Essstörungen

essstörungenDer Begriff Essstörungen steht als Oberbegriff für sämtliche Erkrankungen mit Suchtcharakter, die sich um das Thema Essen drehen. Es kann sich dabei sowohl um die Aufnahme von Essen handeln als auch um die Verweigerung der Nahrungsaufnahme. Allen Betroffenen gemein ist das gestörte Verhältnis zu ihrem Körper. Die Gründe für Essstörungen sind vielfältig. Stark ausgeprägter Leistungsdruck ist eine Erklärung, aber auch ein kaltes emotionales Klima und nicht zuletzt das allgemeine Schlankheitsideal. Sexueller Missbrauch kann ebenfalls zu Essstörungen führen. Ein Bereich der Essstörung ist die Kontrolle des Gewichtes. Magersüchtige und an Bulimie erkrankte Menschen leiden darunter. Eine andere Variante ist die „Binge-eating-Störung“, die für die kurzzeitige exzessive Nahrungsaufnahme steht. Bei allen Essstörungen steht das Thema Nahrung so sehr im Vordergrund, dass es den Lebensalltag dominiert. Es wird zum eigentlichen Sinn des Lebens und kann zum Verlust von sozialen Kontakten führen.
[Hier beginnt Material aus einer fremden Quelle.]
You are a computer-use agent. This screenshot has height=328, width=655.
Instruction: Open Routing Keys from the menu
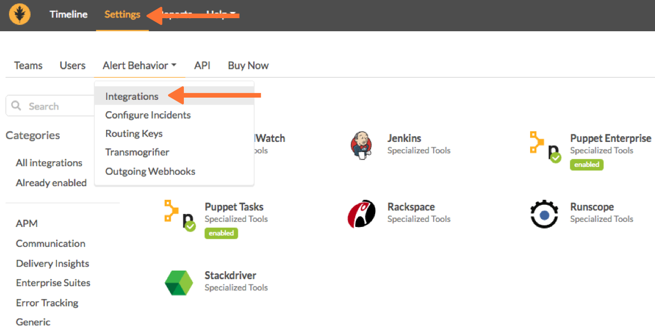tap(133, 133)
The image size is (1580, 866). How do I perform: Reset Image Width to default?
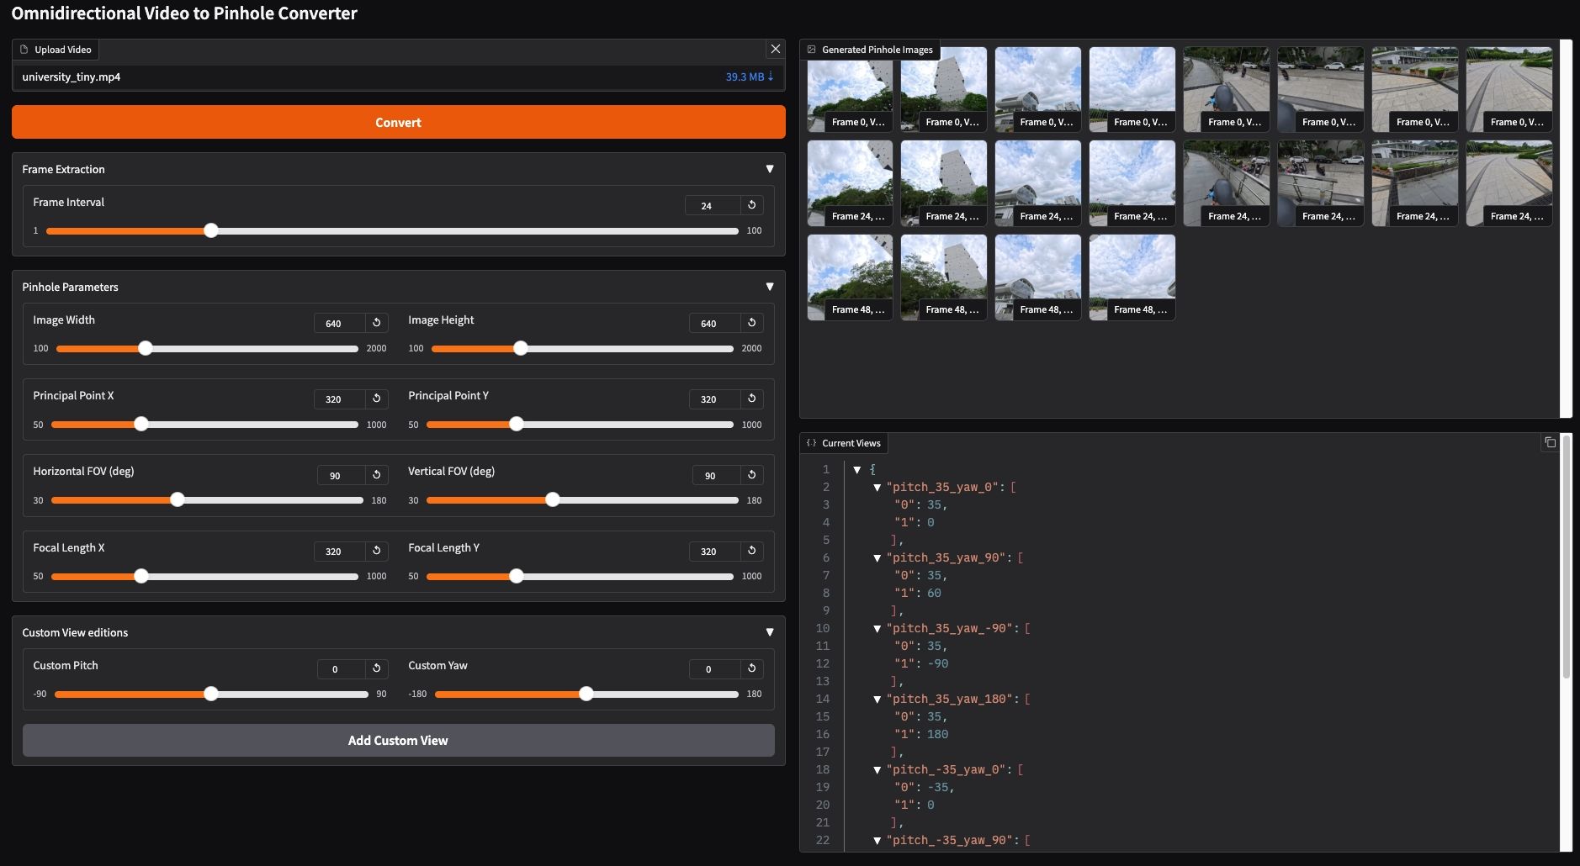pos(377,323)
Betroffene von Bulimie oder Magersucht werden immer von der Angst getrieben, zu viel zuzunehmen. Sie verhindern diese Gewichtszunahme mit unterschiedlichen Mitteln wie Sport, Kaugummis oder Abführmitteln. Dass sie sehr dünn sind, sehen sie nicht und leugnen es. Bei Frauen können diese Essstörungen zu einem Ausbleiben der Regel, bei Männern zu Impotenz führen. Regelmäßige Fressattacken dienen einer extremen Aufnahme von Nahrung, die meistens zuckerhaltig und ungesund ist. Diese Attacken können Fettleibigkeit zur Konsequenz haben. Menschen mit Essstörungen sollten sich an ihren Arzt oder eine Beratungsstelle wenden.